Last Friday night, local bands A Very Valiant Duo and New Socks jammed at Main Street's Muddy Waters, a café that is becoming quite the hub for students, musicians and artists.

Seniors Ben Morey and Becky Lovell alongside Geneseo alumna Molly Kerker, 22, performed as New Socks - a band creating a folk fusion through wordier lyrics and a set combining slow and mellow with light-hearted styles.

New Socks' specialty seems to be their lyrics, which are based on observations of ubiquitous experiences. In what they refer to as a "song about lessons that children learn," the band members explain that children learn not all are lucky enough to live life with a full head of hair.

In "Family Tree" Morey sings, "My family tree is brown and green / there is a face on every leaf and at the very top is me." The song combines an accordion, trombone and keyboard, in addition to the traditional guitar.

The band's imaginative side is also shown through "I Was Very Small in Her Stomach," which tells a tale about the life of the singer's mother before his birth.

A more lighthearted and jovial song, "Apple Farm," began with banter from Morey and Kerker: "Apples are the best fruit, whoever doesn't agree with us cover your ears, or kindly leave." This style was well suited for the wide range of ages at Muddy Waters that night.

A Very Valiant Duo, a Rochester-based band, followed the News Socks' set with a more alternative sound. Sullivan Slentz, 18, Valerie Dana, 17, and Geneseo junior Avery Argenna, played an acoustic set that was stripped down but far from simple.

According to Argenna, their first song, "Waking Up," was about "waking up, which I don't know about you, but I find kind of hard." It was soft, featuring Dana and Slentz splitting the lead vocals with a similar sound to Straylight Run's John and Michelle Nolan.

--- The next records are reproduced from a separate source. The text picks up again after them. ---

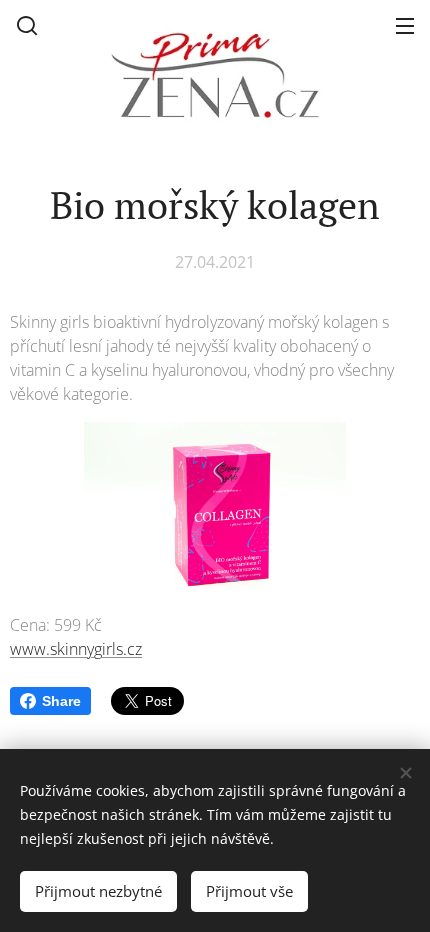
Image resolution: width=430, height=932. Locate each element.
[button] (27, 25)
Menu (405, 25)
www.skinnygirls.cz (76, 649)
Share (61, 701)
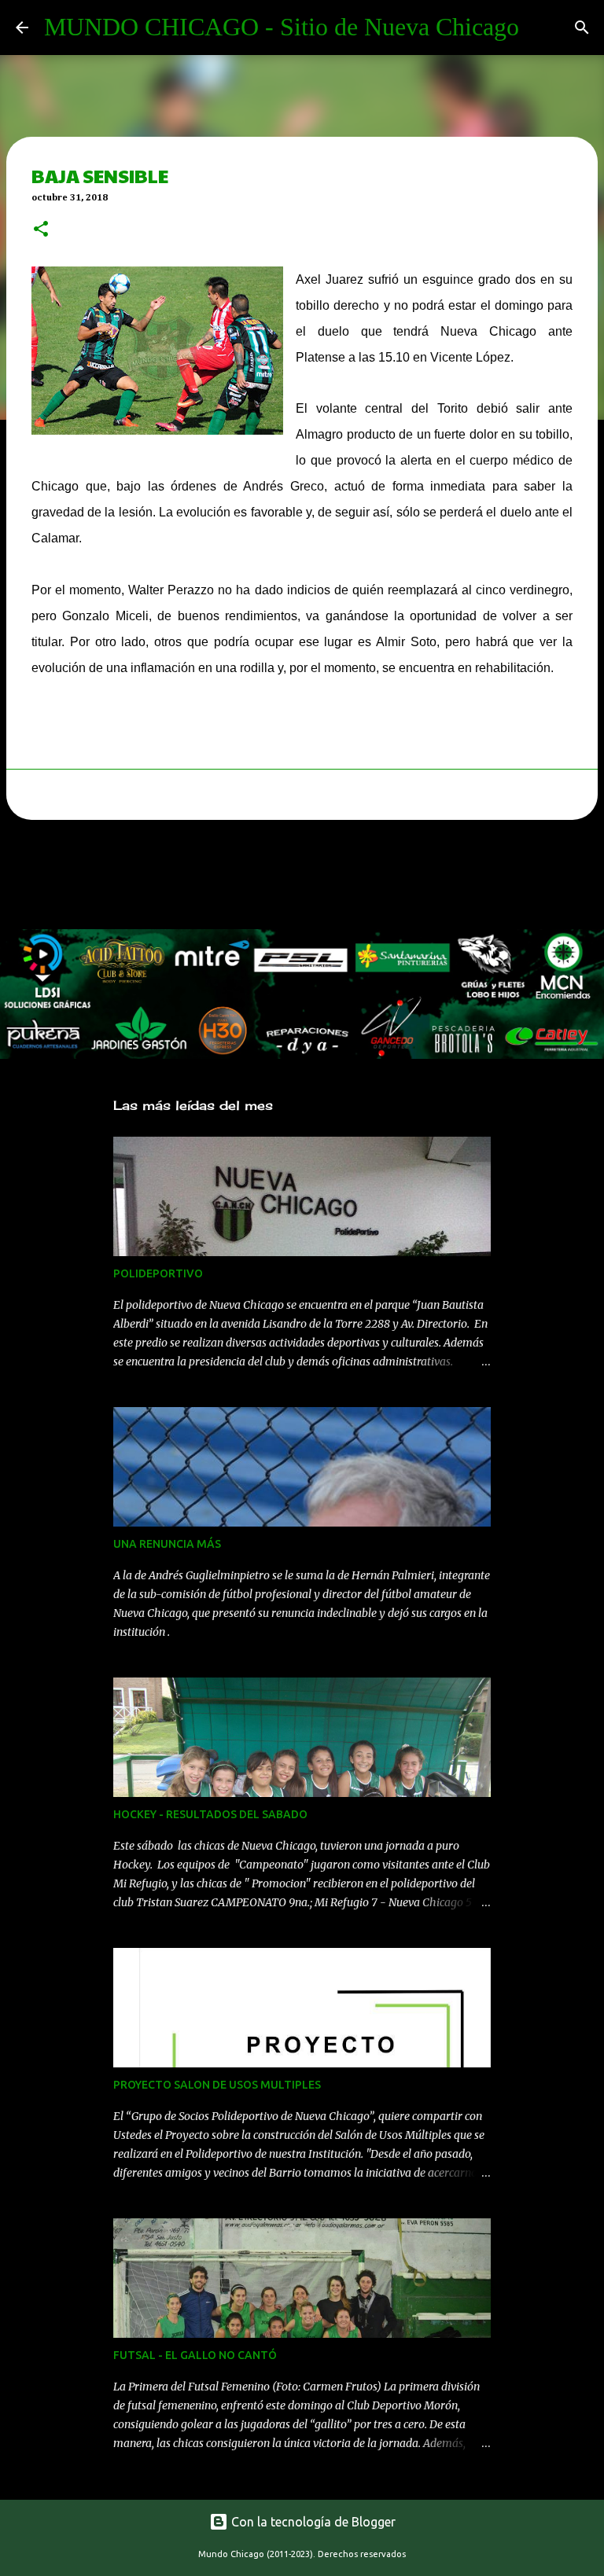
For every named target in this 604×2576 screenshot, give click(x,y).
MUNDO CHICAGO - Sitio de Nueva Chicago (281, 27)
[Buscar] (582, 27)
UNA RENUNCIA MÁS (167, 1544)
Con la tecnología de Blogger (312, 2522)
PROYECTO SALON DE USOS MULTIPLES (217, 2084)
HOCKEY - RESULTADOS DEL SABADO (210, 1814)
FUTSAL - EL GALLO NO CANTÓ (195, 2355)
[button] (40, 230)
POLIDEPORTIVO (158, 1273)
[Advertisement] (286, 878)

A verbally active band between songs, Slentz said to the audience that, "Every song has a soul," a notion that A Very Valiant Duo exemplified when they explained how their songs came about before they sang them.

The band also did a medley of two songs originally performed by The Format, "Matches" and "I'm Actual," converting the pieces to strings and accordions with accents of flute. Slentz's voice lent itself well to The Format frontman Nate Ruess' tough-to-imitate vocals.

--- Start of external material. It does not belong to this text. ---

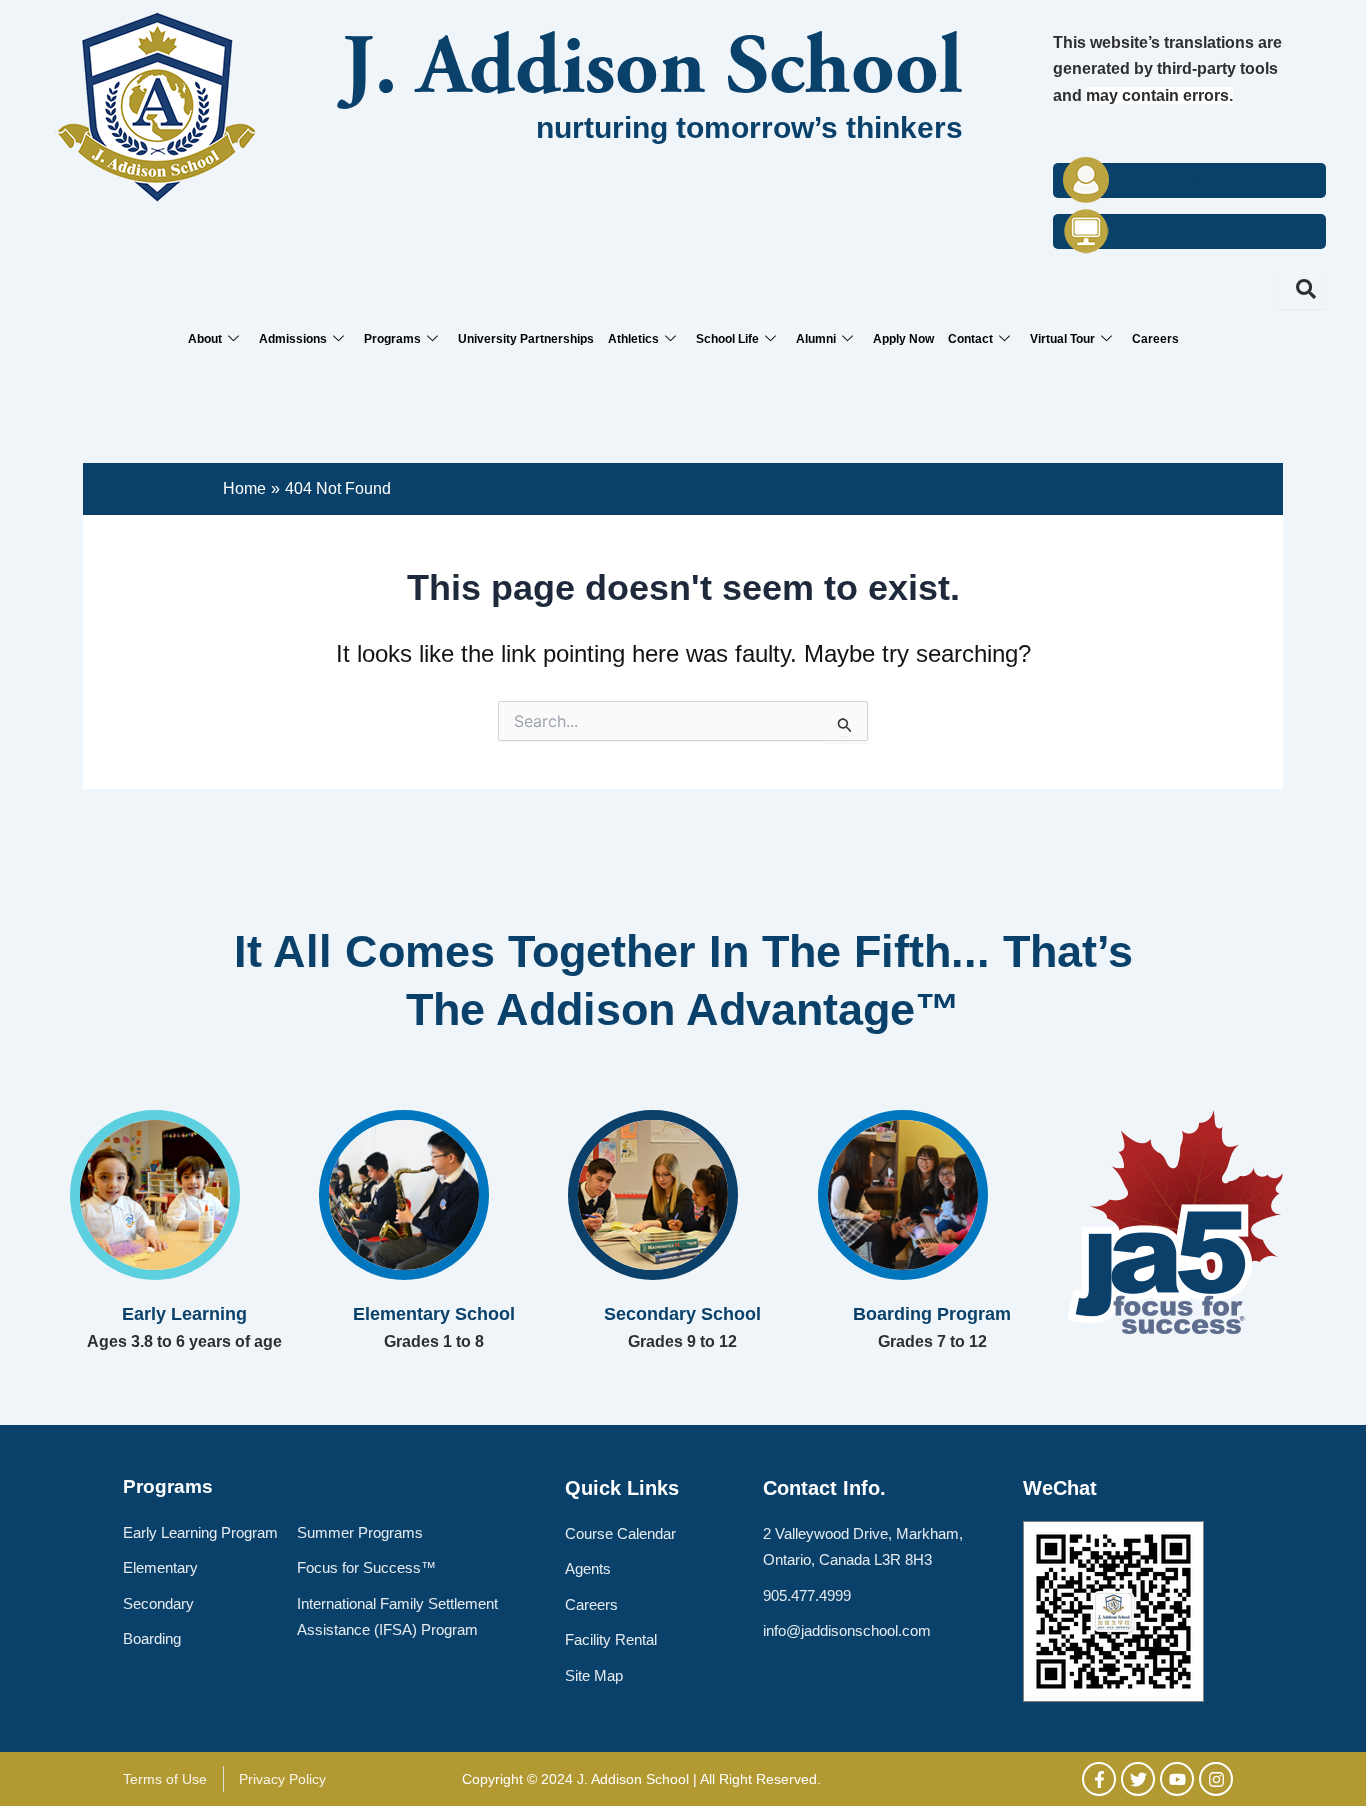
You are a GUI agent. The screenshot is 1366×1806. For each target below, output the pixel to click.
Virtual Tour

Their encore, "Epilogue," was accompanied with piano and was much slower and softer than their more acoustic rock set. A more serious tone with lyrics like, "We were ripe for the picking / we were right in our thinking / we were set in our ways like the set we made for our plays / we were young and inexperienced," the song was deconstructed, cloudy and demonstrated depth in the relatively young band.

A Very Valiant Duo and New Socks will be playing in the Rochester Independent Music Festival at Boulder Coffee in Rochester on Saturday, Oct. 3.